Nella mostra Breath Ghosts Blind allestita al Pirelli HangarBicocca di Milano trova spazio una monumentale scultura in resina che ricorda l’attentato terroristico al World Trade Center. L’opera, realizzata per l’occasione, è però nella mente di Maurizio Cattelan da diversi anni. Per la precisione, da quando il Guggenheim di New York preferì non esporla.
Come inevitabile (e giusto) si è già fatto un gran parlare della mostra di Maurizio Cattelan da Pirelli HangarBicocca. Troppo scarna? Al di sotto delle aspettative? Del resto quello che si era preso come un titolo piuttosto evocativo – Breath Ghosts Blind – si è invece rivelato esprimere la massima didascalicità. Tre sole, infatti, le opere che compongono il tanto atteso ritorno di Cattelan in Italia dopo il (rimangiato) ritiro dalle scene artistiche nel 2011: Breath, Ghosts e Blind, per l’appunto.

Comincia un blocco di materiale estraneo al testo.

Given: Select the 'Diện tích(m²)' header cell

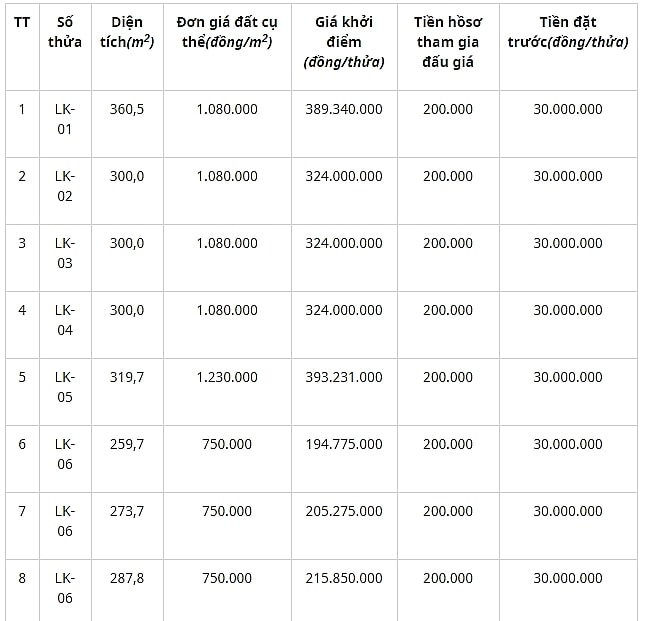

Troppo poche? Sufficienti? Le opinioni si sono alternate e sovrapposte, dando ad ogni modo da discutere. Brevemente, se da una parte può avere senso disinnescare l’immenso spazio dell’Hangar esponendo solo tre lavori, dall’altro la riproposizione di un’opera (Ghosts) già allestita in due occasioni non può soddisfare appieno la nostra bulimica (o legittima) voglia di novità. Ad essere pignoli, anche Breath sembra scarica dell’estro a cui Cattelan ci ha abituato. Se è vero che l’artista per l’occasione ha dismesso i panni del provocatore in favore di un’analisi intima ed esistenziale, la scultura dell’uomo e del cane abbandonati in posizione fetale pare più pietistica che evocativa.
A regalarci una storia interessante, per fortuna, rimane Blind. Si tratta di una grande torre in resina nera attraversata da un aereoplano nella sua sommità. Il riferimento è ovviamente all’attacco terroristico che nel 9/11 ha coinvolto il World Trade Center di New York. Ormai quasi vent’anni fa. L’opera, nonostante sia stata realizzata solo ora per HangarBicocca, è «qualcosa che avevo in mente da anni» racconta Cattelan in un’intervista contenuta nel catalogo edito da Marsilio Editori.
A lungo residente a New York, Maurizio Cattelan è stato testimone diretto della tragedia. «Ero a New York l’11 settembre e mi stavo preparando a salire su un aereo. Sono dovuto poi tornare a casa a piedi da LaGuardia, ci sono volute ore e le cose che ho visto nel tragitto mi accompagnano tuttora. Quelle scene furono terribili, apocalittiche, e porto ancora con me il ricordo di quel tragico evento che rivelò tutta la fragilità della condizione umana».
Nel 2017, Cattelan ha discusso con l’allora capo curatore del Solomon R. Guggenheim Museum di New York, Nancy Spector, circa l’idea di un’opera monumentale che commemorasse l’11 settembre. Lei si era però detta «titubante», poiché «l’idea di manifestare visivamente il trauma dell’11 settembre sembrava troppo emotivamente tesa, forse anche tossica, in particolare a New York City solo 16 anni dopo gli attacchi». Non certo estraneo alle provocazioni, Cattelan deve però aver intravisto troppi rischi legati alla realizzazione di un simile lavoro. Ha così pazientato in attesa di trovare le giuste circostanze per dare vita al progetto.
Nell’intervista in catalogo a Todolí e Tenconi, i due curatori della mostra, l’artista descrive Blind come «un’opera sul dolore e la sua dimensione sociale, è lì per mostrare la fragilità di una società in cui la solitudine e l’egoismo sono in aumento». Intuitiva la possibilità di estenderne il significato anche alla pandemia di Covid-19, che ha «reso visibile la morte nelle nostre vite».
Interrogato sulla decisione di esporre per la prima volta in Italia un’opera ispirata all’11 settembre, Cattelan risponde: «Certe immagini (e oggetti) hanno un incredibile potere simbolico; sono così cariche che assumono un significato più ampio e diventano evocative di tante cose, non solo di quell’evento. E così raggiungere una certa distanza, non solo nello spazio ma nel tempo, diventa un passo necessario per ricordare».